7. Plot the found policy and value function as 2D images (cf. below).

8. Answer questions 5 to 7 when using $u \in \{-5,0,5\}$. What quantitative differences do you see between the computed policies in 5. and 8.? Can you explain?

9. How is learning affected when changing $\epsilon$ and the learning rate? Why?

In [1]:
%matplotlib notebook
import numpy as np
import matplotlib.pyplot as plt

import pendulum

In [2]:
# we can get the integration step used in the simulation
print(f'dt is {pendulum.DELTA_T}')

# we can get the size of its state and control vector
print(f'number of states {pendulum.NUMBER_STATES} and number of controls {pendulum.NUMBER_CONTROLS}')
print('the states are indexed as follows: theta, omega')

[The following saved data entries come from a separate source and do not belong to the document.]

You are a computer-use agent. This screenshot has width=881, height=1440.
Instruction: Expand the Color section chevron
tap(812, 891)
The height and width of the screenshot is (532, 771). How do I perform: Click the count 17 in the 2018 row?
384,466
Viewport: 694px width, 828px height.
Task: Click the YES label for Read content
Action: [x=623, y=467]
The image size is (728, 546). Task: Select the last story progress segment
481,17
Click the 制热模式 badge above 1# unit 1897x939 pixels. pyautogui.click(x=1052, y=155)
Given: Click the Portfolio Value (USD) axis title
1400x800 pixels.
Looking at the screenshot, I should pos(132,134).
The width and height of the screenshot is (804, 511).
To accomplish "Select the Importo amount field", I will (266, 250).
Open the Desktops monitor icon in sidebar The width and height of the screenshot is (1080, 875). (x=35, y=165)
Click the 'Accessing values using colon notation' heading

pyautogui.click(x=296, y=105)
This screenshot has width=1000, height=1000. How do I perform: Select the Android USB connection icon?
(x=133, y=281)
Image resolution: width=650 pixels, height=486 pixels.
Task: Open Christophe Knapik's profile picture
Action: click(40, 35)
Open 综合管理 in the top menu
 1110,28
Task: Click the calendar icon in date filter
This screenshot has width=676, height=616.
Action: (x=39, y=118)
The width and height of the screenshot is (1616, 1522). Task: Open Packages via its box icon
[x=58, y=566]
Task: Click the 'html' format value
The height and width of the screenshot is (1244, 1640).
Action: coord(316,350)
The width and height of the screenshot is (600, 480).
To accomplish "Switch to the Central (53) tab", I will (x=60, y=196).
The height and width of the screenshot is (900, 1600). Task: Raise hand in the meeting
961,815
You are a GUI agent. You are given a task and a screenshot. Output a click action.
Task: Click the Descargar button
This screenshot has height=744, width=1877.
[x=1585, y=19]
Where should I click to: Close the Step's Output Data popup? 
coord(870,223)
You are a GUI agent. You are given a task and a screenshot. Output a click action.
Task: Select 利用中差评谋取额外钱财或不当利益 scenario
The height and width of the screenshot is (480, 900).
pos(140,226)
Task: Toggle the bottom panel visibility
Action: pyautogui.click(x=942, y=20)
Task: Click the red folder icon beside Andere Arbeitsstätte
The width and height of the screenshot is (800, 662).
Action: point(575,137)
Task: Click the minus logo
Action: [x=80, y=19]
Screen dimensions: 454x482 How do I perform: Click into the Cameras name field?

# we can get the maximum velocity of the pendulum (omega)
print(f'the max velocity is {pendulum.MAX_VELOCITY} rad/seconds')

dt is 0.1
number of states 2 and number of controls 1
the states are indexed as follows: theta, omega
the max velocity is 6.0 rad/seconds


In [3]:
def get_cost(x,u):
    
    cost = (x[0] - np.pi)**2 + 0.01*(x[1])**2 + 0.0001*u**2
    
    return cost

In [4]:
def get_policy_and_value_function(q_table):
    
    u = np.array([-4,0,4])
    value_function = np.zeros([50,50])
    policy = np.zeros([50,50])
    
    
    for i in range(50):
        for j in range(50):
            
            index = np.argmin(q_table[i,j])
            value_function[i,j] = q_table[i,j,index]
            policy[i,j] = u[index]
            
    return value_function, policy

In [5]:
def q_learning(q_table):
    
    γ = 0.3
    ε = 0.1
    α = 0.99
    u = np.array([-4,0,4])
    
    c = []
    
#     q_table_prev = q_table
    
    thetas = np.linspace(0, 2*np.pi, 50, endpoint=False)
    omegas = np.linspace(-6, 6, 50)
    
    for i in range(10000):
        
        x = np.array([0, 0])
        cost = 0
        theta_index = np.argmin(np.abs(thetas - x[0]))
        omega_index = np.argmin(np.abs(omegas - x[1]))
        
        for j in range(100):
            
            
            if np.random.rand() < ε:
                
                u_index = np.random.randint(0,3)
#                 u_index = np.argmin(q_table[theta_index,omega_index,:])
                
            else:
                
                u_index = np.argmin(q_table[theta_index,omega_index])
#                 u_index = np.random.randint(0,3)
                
            x_next = pendulum.get_next_state(x,u[u_index])
            
            new_theta_index = np.argmin(np.abs(thetas - x_next[0]))
            new_omega_index = np.argmin(np.abs(omegas - x_next[1]))
            
            
            δt= get_cost(x,u[u_index]) + α*np.min(q_table[new_theta_index,new_omega_index,:]) - q_table[theta_index,omega_index,u_index]
            
            q_table[theta_index,omega_index,u_index] = q_table[theta_index,omega_index,u_index] + γ*δt
            
            theta_index = new_theta_index
            omega_index = new_omega_index
            x = x_next        
#             q_table_prev = q_table
            cost +=get_cost(x,u[u_index])
    
        c.append(cost)
#         print(c)
        
                
    return q_table, c

In [6]:
q_table = np.zeros([50,50,3])
q_table, c = q_learning(q_table)

In [7]:
plt.rcParams.update({'font.size': 18})
plt.figure(figsize = [9,4])
def movingaverage(interval, window_size):
    window= np.ones(int(window_size))/float(window_size)
    return np.convolve(interval, window, 'same')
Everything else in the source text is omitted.